Paying for care
Hospitals will often accept amounts less than their billed charge as payment in full.
For government programs like Medicaid and Medicare, hospitals are required by law to accept the payment from the government, combined with any required cost-sharing from the patient, as payment in full.
The same is true for most types of commercial health insurance, although it is not a matter of law but rather a matter of the contract the hospital has signed with the insurer.
For patients without health insurance, hospitals have charity care policies that offer partial or total fee reductions, or payment plans, to patients who have a financial need. While policies will allow consideration of individual circumstances, financial assistance provided by hospitals is not a substitute for personal responsibility. Patients are expected to provide complete and accurate information about their financial status and to pay for their care based on their individual ability. In this way, applications for charity care can be accurately assessed, assistance can be managed fairly, and hospitals can meet their mission to provide care to all patients.

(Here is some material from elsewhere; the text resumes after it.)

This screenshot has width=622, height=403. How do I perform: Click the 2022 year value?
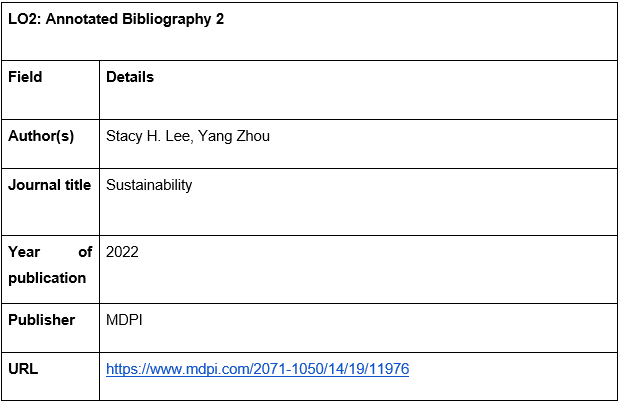[x=122, y=252]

Hospital Bills vs. Physician Bills
It is important to remember that although physicians provide services at hospitals, most of them are not actually employed by the hospital. This means that the cost of their services would normally not be part of the hospital bill.
You (or your insurer) should normally expect to receive separate bills for “professional” charges (from physicians) and facility charges (from the hospital).
Out-of-Pocket Costs
Most types of insurance do not pay the entire cost of health care services. They usually require patients to pay part of the cost through deductibles, copayments, or cosinsurance.
Deductible: A deductible is a specific dollar amount a patient must pay for covered services before the insurer pays benefits under the policy. A deductible usually applies to all covered services under the policy, although in some health plans certain services (like preventive or well-child care) are not subject to the deductible. Sometimes deductibles apply to only to specific types of services, like hospital inpatient care or durable medical equipment.
Copayment: A copayment is a per-service deductible. Health plans will often require a copayment for physician office visits or prescription drugs.
Coinsurance: Coinsurance is like a deductible or copayment, except the patient pays a percentage of the cost, rather than a specific dollar amount.
Explanation of Benefits
Your insurer will normally send you an “Explanation of Benefits” when it processes a claim on your behalf. This document will be clearly labeled as an “Explanation of Benefits” and will prominently state that “This is Not a Bill.”
The Explanation of Benefits provides a summary of the charges that were submitted to the health insurer for payment. It will identify the billed amount, the amount that was paid on your behalf, and amounts (a deductible, copayment, or coinsurance) that are your responsibility to pay under your policy.
Because hospital and physician bills are normally separate, you will receive separate Explanations of Benefits for each type of service.